▶ WHAT NEEDS TO BE DONE
Could the entries below be retyped exactly and in full?
********
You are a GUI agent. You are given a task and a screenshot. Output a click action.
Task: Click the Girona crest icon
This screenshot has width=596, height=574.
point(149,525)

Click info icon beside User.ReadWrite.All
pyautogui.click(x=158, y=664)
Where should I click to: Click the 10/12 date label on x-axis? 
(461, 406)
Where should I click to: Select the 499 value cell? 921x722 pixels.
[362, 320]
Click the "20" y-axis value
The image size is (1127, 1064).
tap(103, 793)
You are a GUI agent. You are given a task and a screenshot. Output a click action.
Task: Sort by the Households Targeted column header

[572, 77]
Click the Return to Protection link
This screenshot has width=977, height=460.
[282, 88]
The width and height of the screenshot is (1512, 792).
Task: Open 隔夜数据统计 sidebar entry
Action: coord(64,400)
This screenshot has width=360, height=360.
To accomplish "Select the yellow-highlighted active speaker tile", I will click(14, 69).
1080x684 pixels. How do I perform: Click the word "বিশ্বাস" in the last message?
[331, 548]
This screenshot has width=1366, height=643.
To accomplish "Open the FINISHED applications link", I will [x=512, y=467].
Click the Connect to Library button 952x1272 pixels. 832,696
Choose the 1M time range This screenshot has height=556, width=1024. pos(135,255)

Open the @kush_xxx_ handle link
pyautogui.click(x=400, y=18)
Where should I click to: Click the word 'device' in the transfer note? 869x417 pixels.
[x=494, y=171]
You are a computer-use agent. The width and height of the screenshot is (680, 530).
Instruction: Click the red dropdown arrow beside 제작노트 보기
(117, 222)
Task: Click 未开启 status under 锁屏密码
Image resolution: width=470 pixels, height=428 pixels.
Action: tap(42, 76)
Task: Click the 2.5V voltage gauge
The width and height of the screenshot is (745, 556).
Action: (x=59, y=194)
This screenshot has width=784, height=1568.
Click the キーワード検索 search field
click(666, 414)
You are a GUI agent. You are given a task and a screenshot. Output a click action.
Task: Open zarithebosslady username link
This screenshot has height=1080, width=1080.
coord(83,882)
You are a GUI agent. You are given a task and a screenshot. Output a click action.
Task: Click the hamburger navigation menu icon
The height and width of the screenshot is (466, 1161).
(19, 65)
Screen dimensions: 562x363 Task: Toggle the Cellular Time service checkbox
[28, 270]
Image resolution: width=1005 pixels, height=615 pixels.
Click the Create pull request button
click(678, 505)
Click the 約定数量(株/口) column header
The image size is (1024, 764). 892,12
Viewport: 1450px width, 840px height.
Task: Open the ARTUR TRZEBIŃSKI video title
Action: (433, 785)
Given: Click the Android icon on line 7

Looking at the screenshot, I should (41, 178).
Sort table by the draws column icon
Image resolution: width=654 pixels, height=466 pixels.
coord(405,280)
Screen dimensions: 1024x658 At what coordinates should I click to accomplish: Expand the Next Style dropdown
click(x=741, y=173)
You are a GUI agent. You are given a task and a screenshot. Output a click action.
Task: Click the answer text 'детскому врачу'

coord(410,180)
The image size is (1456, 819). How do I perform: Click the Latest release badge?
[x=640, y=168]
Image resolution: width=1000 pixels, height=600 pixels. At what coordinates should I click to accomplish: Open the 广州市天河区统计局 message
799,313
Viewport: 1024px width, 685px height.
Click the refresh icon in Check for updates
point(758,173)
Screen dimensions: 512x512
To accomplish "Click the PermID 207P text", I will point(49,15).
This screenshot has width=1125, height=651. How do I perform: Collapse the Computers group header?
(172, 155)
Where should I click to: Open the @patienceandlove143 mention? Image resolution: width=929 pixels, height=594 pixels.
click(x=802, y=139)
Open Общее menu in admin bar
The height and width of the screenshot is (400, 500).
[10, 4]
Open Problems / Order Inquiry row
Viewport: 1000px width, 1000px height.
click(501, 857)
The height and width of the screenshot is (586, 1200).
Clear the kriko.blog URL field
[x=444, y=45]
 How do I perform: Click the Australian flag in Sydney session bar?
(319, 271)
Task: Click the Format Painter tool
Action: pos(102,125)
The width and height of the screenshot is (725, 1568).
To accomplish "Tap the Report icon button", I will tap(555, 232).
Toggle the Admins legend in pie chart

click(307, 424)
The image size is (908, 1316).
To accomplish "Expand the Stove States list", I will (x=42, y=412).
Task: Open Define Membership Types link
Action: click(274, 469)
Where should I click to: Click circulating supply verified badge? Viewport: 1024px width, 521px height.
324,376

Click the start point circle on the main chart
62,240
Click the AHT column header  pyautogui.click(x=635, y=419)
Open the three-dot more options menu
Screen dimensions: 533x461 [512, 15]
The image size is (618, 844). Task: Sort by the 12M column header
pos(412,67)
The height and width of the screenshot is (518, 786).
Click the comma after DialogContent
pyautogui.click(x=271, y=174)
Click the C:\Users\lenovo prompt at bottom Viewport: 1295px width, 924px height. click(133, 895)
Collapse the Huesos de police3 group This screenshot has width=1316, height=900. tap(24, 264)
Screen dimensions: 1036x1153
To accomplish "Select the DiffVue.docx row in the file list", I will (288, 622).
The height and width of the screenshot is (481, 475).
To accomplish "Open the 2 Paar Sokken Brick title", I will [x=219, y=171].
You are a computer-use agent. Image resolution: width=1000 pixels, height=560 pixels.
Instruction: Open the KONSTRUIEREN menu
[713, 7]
********
▶ THE ANSWER
You are a GUI agent. You are given a task and a screenshot. Output a click action.
Task: Click the Girona crest icon
This screenshot has width=596, height=574.
point(149,525)

Click info icon beside User.ReadWrite.All
pyautogui.click(x=158, y=664)
Where should I click to: Click the 10/12 date label on x-axis? 
(461, 406)
Where should I click to: Select the 499 value cell? 921x722 pixels.
[362, 320]
Click the "20" y-axis value
The image size is (1127, 1064).
tap(103, 793)
You are a GUI agent. You are given a task and a screenshot. Output a click action.
Task: Sort by the Households Targeted column header

[572, 77]
Click the Return to Protection link
This screenshot has width=977, height=460.
[282, 88]
The width and height of the screenshot is (1512, 792).
Task: Open 隔夜数据统计 sidebar entry
Action: coord(64,400)
This screenshot has width=360, height=360.
To accomplish "Select the yellow-highlighted active speaker tile", I will click(14, 69).
1080x684 pixels. How do I perform: Click the word "বিশ্বাস" in the last message?
[331, 548]
This screenshot has width=1366, height=643.
To accomplish "Open the FINISHED applications link", I will [x=512, y=467].
Click the Connect to Library button 952x1272 pixels. 832,696
Choose the 1M time range This screenshot has height=556, width=1024. pos(135,255)

Open the @kush_xxx_ handle link
pyautogui.click(x=400, y=18)
Where should I click to: Click the word 'device' in the transfer note? 869x417 pixels.
[x=494, y=171]
You are a computer-use agent. The width and height of the screenshot is (680, 530).
Instruction: Click the red dropdown arrow beside 제작노트 보기
(117, 222)
Task: Click 未开启 status under 锁屏密码
Image resolution: width=470 pixels, height=428 pixels.
Action: tap(42, 76)
Task: Click the 2.5V voltage gauge
The width and height of the screenshot is (745, 556).
Action: (x=59, y=194)
This screenshot has width=784, height=1568.
Click the キーワード検索 search field
click(666, 414)
You are a GUI agent. You are given a task and a screenshot. Output a click action.
Task: Open zarithebosslady username link
This screenshot has height=1080, width=1080.
coord(83,882)
You are a GUI agent. You are given a task and a screenshot. Output a click action.
Task: Click the hamburger navigation menu icon
The height and width of the screenshot is (466, 1161).
(19, 65)
Screen dimensions: 562x363 Task: Toggle the Cellular Time service checkbox
[28, 270]
Image resolution: width=1005 pixels, height=615 pixels.
Click the Create pull request button
click(678, 505)
Click the 約定数量(株/口) column header
The image size is (1024, 764). 892,12
Viewport: 1450px width, 840px height.
Task: Open the ARTUR TRZEBIŃSKI video title
Action: (433, 785)
Given: Click the Android icon on line 7

Looking at the screenshot, I should (41, 178).
Sort table by the draws column icon
Image resolution: width=654 pixels, height=466 pixels.
coord(405,280)
Screen dimensions: 1024x658 At what coordinates should I click to accomplish: Expand the Next Style dropdown
click(x=741, y=173)
You are a GUI agent. You are given a task and a screenshot. Output a click action.
Task: Click the answer text 'детскому врачу'

coord(410,180)
The image size is (1456, 819). How do I perform: Click the Latest release badge?
[x=640, y=168]
Image resolution: width=1000 pixels, height=600 pixels. At what coordinates should I click to accomplish: Open the 广州市天河区统计局 message
799,313
Viewport: 1024px width, 685px height.
Click the refresh icon in Check for updates
point(758,173)
Screen dimensions: 512x512
To accomplish "Click the PermID 207P text", I will point(49,15).
This screenshot has width=1125, height=651. How do I perform: Collapse the Computers group header?
(172, 155)
Where should I click to: Open the @patienceandlove143 mention? Image resolution: width=929 pixels, height=594 pixels.
click(x=802, y=139)
Open Общее menu in admin bar
The height and width of the screenshot is (400, 500).
[10, 4]
Open Problems / Order Inquiry row
Viewport: 1000px width, 1000px height.
click(501, 857)
The height and width of the screenshot is (586, 1200).
Clear the kriko.blog URL field
[x=444, y=45]
 How do I perform: Click the Australian flag in Sydney session bar?
(319, 271)
Task: Click the Format Painter tool
Action: pos(102,125)
The width and height of the screenshot is (725, 1568).
To accomplish "Tap the Report icon button", I will tap(555, 232).
Toggle the Admins legend in pie chart

click(307, 424)
The image size is (908, 1316).
To accomplish "Expand the Stove States list", I will (x=42, y=412).
Task: Open Define Membership Types link
Action: click(274, 469)
Where should I click to: Click circulating supply verified badge? Viewport: 1024px width, 521px height.
324,376

Click the start point circle on the main chart
62,240
Click the AHT column header  pyautogui.click(x=635, y=419)
Open the three-dot more options menu
Screen dimensions: 533x461 [512, 15]
The image size is (618, 844). Task: Sort by the 12M column header
pos(412,67)
The height and width of the screenshot is (518, 786).
Click the comma after DialogContent
pyautogui.click(x=271, y=174)
Click the C:\Users\lenovo prompt at bottom Viewport: 1295px width, 924px height. click(133, 895)
Collapse the Huesos de police3 group This screenshot has width=1316, height=900. tap(24, 264)
Screen dimensions: 1036x1153
To accomplish "Select the DiffVue.docx row in the file list", I will (288, 622).
The height and width of the screenshot is (481, 475).
To accomplish "Open the 2 Paar Sokken Brick title", I will [x=219, y=171].
You are a computer-use agent. Image resolution: width=1000 pixels, height=560 pixels.
Instruction: Open the KONSTRUIEREN menu
[713, 7]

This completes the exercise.